• **EXTRAIT À LIRE**:
▼

Avec La Montagne sacrée en 1973, Jodorowsky a poursuivi sur la lancée d’El Topo (1970), et passe du western mexicain à une quête plus contemporaine. On y décrypte cependant la même inspiration mystico-symbolique. Le personnage (ici un Jésus Christ nu) est guidé par une quête qui doit le conduire à lui-même. Noyée dans un univers de signes, cette Montagne sacrée témoigne du même effort du réalisateur pour imprimer sur sa pellicule le maximum d’images fortes – la question restant la même : comment Jodorowsky les fabrique-t-il ?
Les principes restent ceux d’El Topo : 1) le plan suffisant (une idée = un plan) 2) l’esthétique du choc et du contraste, 3) l’imaginaire clos, organisé autour de la compilation des motifs géométriques et des éléments naturels, et de la trituration du corps.
Le corps tué, torturé, mutilé, sexualisé, reste au centre de La Montagne sacrée, qui s’ouvre sur la vision du Christ ligoté en plein désert, le visage couvert de mouches et se pissant dessus… avant d’être quelques instants plus tard lapidé par des enfants nus, puis quasi-violé par un évêque sodomite. Par exemple, une image très forte du film reste le plan de cet homme nu intégralement couvert de mygales. Ajoutons que, plus encore que dans El Topo, l’humanité est mêlée à l’animalité : plusieurs fois par exemple au cours du film, le corps humain troué laisse échapper de ses blessures mouettes, poules, crapauds.
Mais, dans cette fabrication des images fortes, on peut chercher chez Jodorowsky d’autres ficelles. Notamment, il a coutume de pratiquer, comme d’ailleurs le pop art à peu près au même moment, une esthétique du détournement. Jésus Christ qui descend de sa croix, c’est autant un blasphème qu’un détournement de l’icône religieuse, surtout lorsque la piétà s’incarne dans un faux centurion romain obèse – et ce n’est pas un hasard si la Bible qui apparaît quelques instants après est mangée par les vers. Jodorowsky prône un syncrétisme radical, une open-spirituality allant piocher du côté des grandes religions autant que de l’alchimie, du bouddhisme ou de l’animisme. Nouveau détournement, la conquête de l’Amérique par les Espagnols donne également lieu à une séquence homérique de combat sanglant entre crapauds-Conquistadors et varans-Aztèques, sur une maquette géante des pyramides de Mexico. Aussi bien, les habitués du Louvre noteront le détournement parodique du tableau Gabrielle d’Estrée et une de ses sœurs – open-culture aussi, donc.
La duplication est un autre moyen pour Jodorowsky de forcer l’imagination. L’individu est sans cesse soumis à sa réplique : le Jésus Christ ivre mort est moulé dans son sommeil et son effigie reproduite en dizaines de mannequins. Tout personnage secondaire se fond ainsi dans un groupe : la Marie-Madeleine gothique rencontrée à la sortie de l’église n’est pas une mais plurielle, déclinée en grosse, petite, jeune, vieille, etc. Idem pour les enfants nus, les mutilés, les soldats, les Immortels. Il fait de toute façon foule dans les plans de Jodorowsky. Et parfois orgie : les secrétaires mâles d’Isla, l’Immortelle qui vient de Mars, sont des éphèbes forniquant tous les uns sur les autres.

▲

• **DONNÉES RÉPERTORIÉES**:
▼

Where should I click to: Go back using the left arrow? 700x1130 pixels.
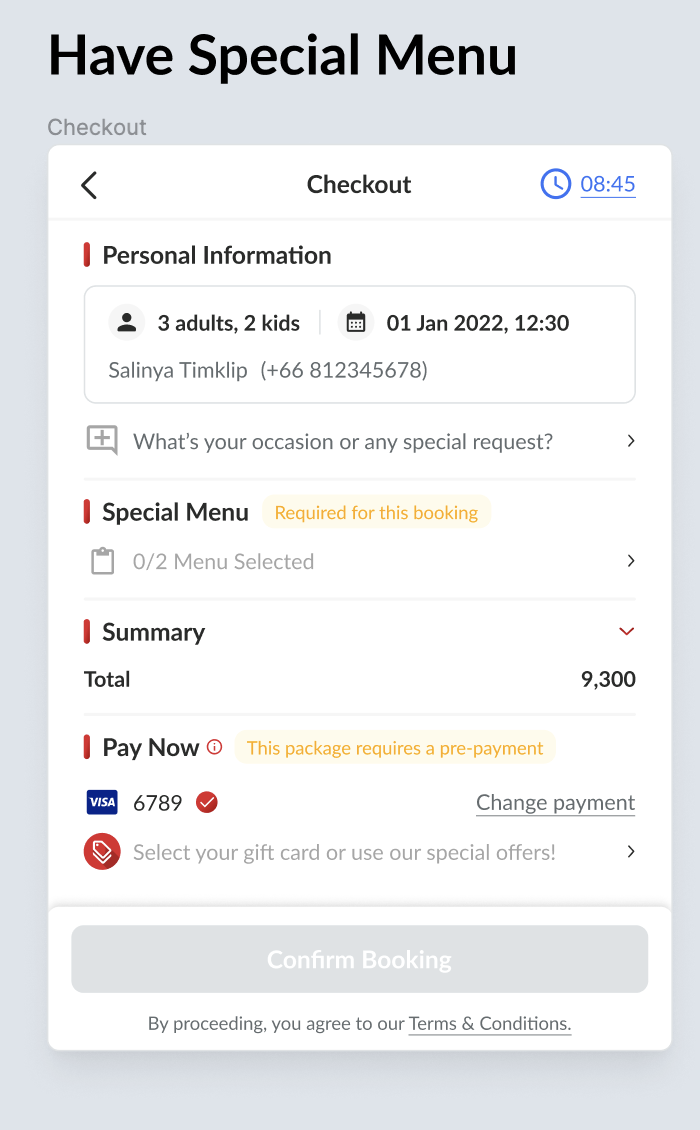coord(89,185)
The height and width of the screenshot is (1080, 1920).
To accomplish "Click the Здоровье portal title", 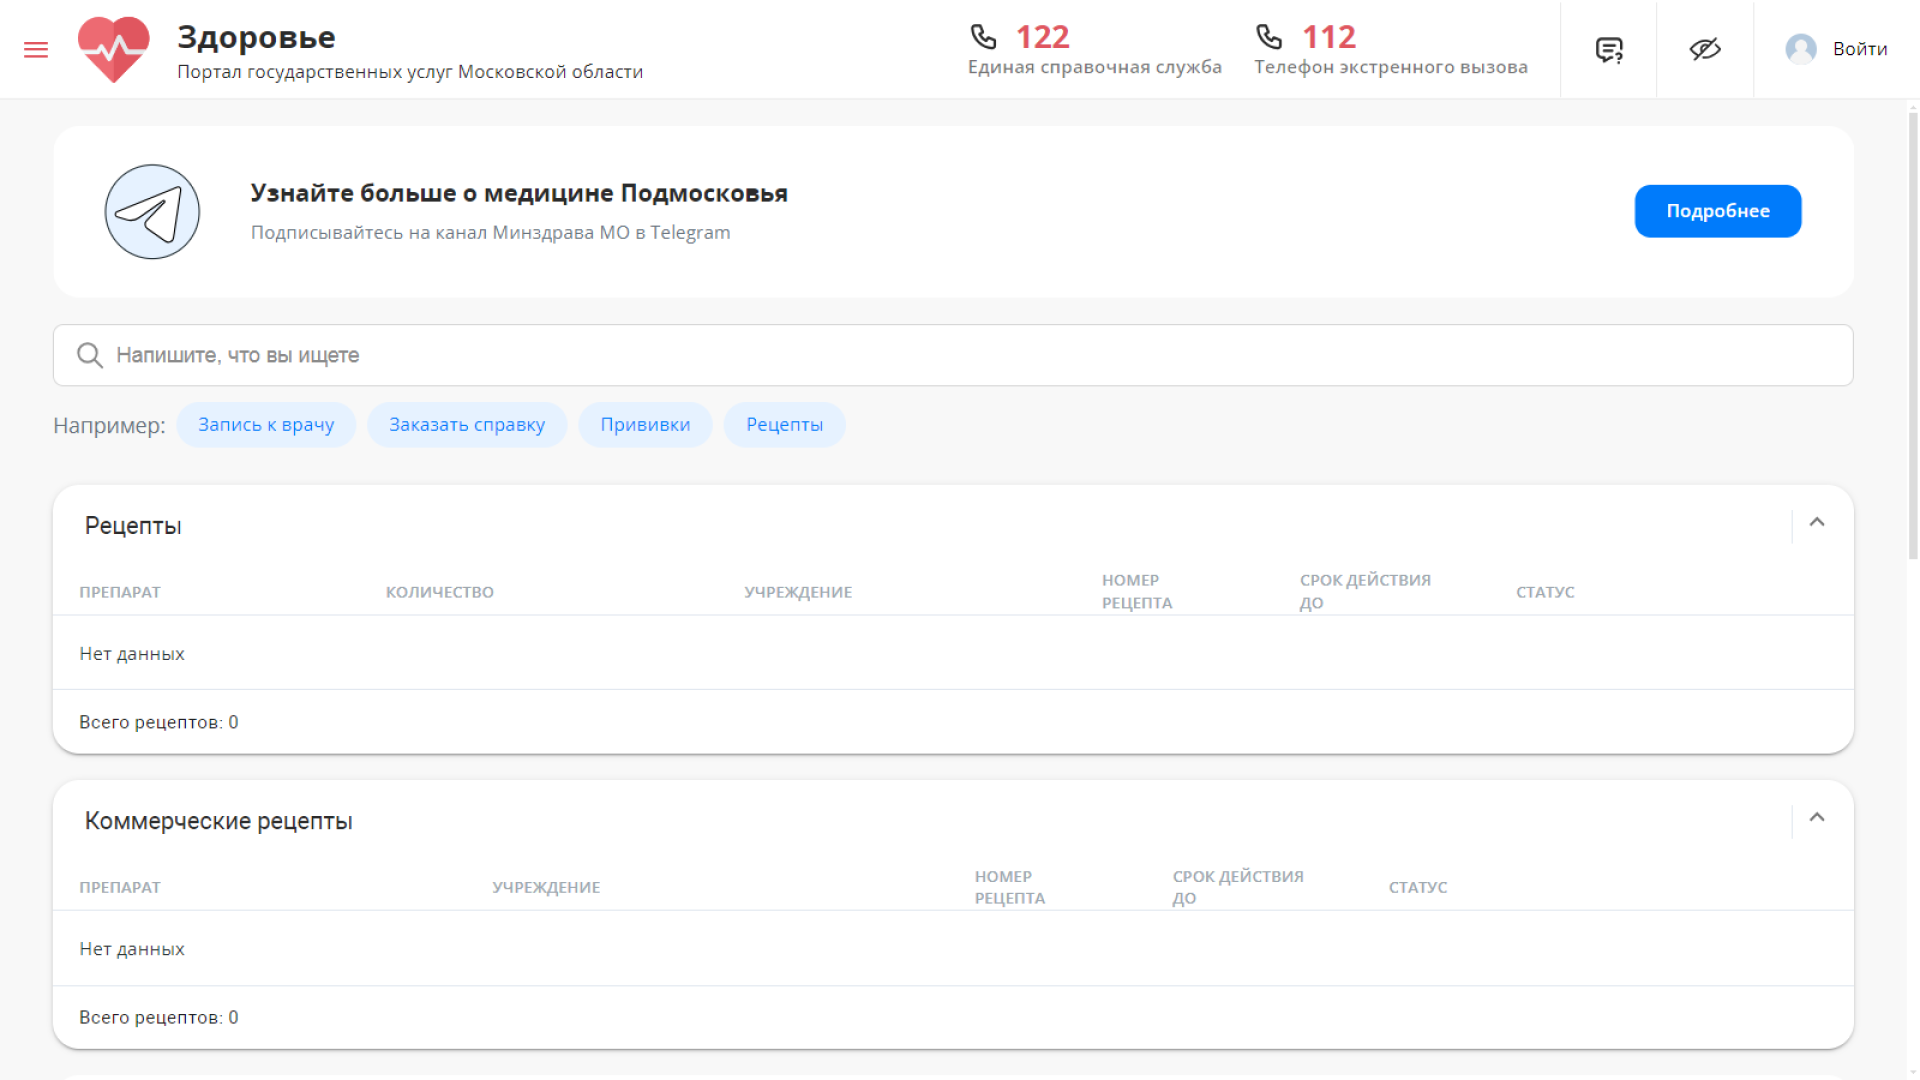I will (256, 37).
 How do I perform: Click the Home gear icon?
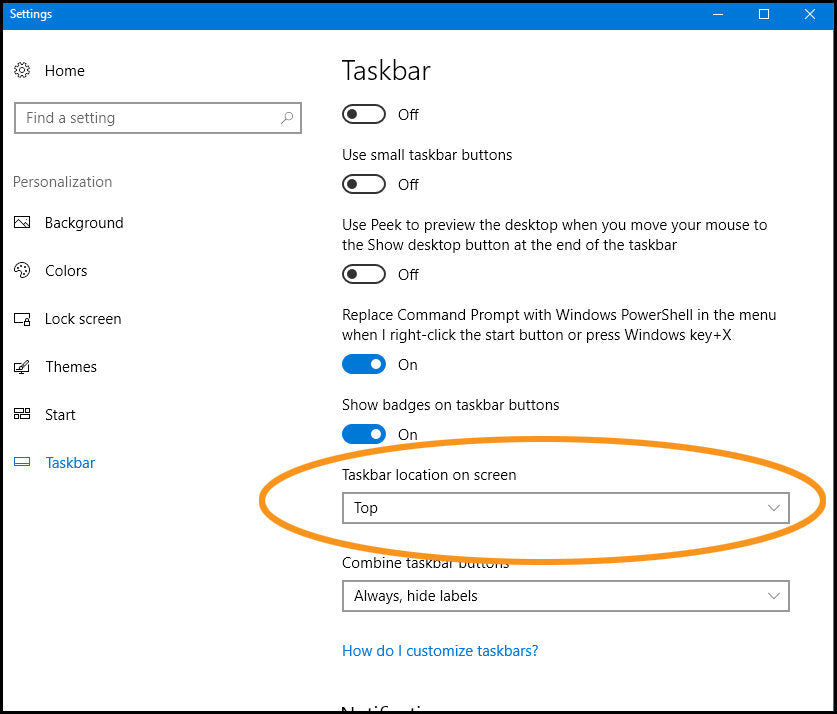(x=22, y=70)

▲

• **EXERCICES À FAIRE**:
A. Répondez aux questions sur l'extrait consacré à La Montagne sacrée :
(i) En quelle année le film est-il sorti ?
(ii) Quels animaux incarnent les Conquistadors et les Aztèques dans la séquence sur la conquête de l'Amérique ?
(iii) D'où vient Isla, l'Immortelle ?
B. Donnez la suite de l'extrait sur La Montagne sacrée, après sa dernière phrase.

• **RÉPONSES AUX EXERCICES**:
A.
(i) En 1973.
(ii) Les Conquistadors sont des crapauds et les Aztèques des varans.
(iii) De Mars.

B.
Cela donne d’ailleurs au réalisateur l’occasion de recourir à un type de plan qui revient fréquemment dans La Montagne sacrée, et qu’on pourrait appeler le plan kaléidoscopique : plongée totale, décor rond et tournant, parfois dans plusieurs sens différents en même temps. Parce qu’il exprime plus qu’aucun autre l’état de transe dans lequel a été écrit et réalisé le film, c’est le plan le plus jodorowskyen qui soit.
Si El Topo renvoyait à certains aspects de l’époque contemporaine, La Montagne sacrée multiplie désormais les allusions. Pinochet n’est pas loin lorsque des camions remplis de cadavres passent en travelling au début du film, puis lorsque des exécutions sommaires sont produites face caméra. Les armées de soldats couverts de masques à gaz, les scènes de manifestations réprimées dans le sang, les hélicoptères tournoyant dans le ciel, les nuages de napalm, les usines à fabriquer des armes, puis les tests de celles-ci sur des êtres humains sont autant d’attaques contre les régimes dictatoriaux de l’époque, et toute forme de militarisme. L’heure est encore au Viêt-Nam. Le tourisme aux yeux bandés n’échappe pas aux critiques : une touriste blonde sourit quand son mari la prend en photo en train de se faire violer par un soldat du gouvernement.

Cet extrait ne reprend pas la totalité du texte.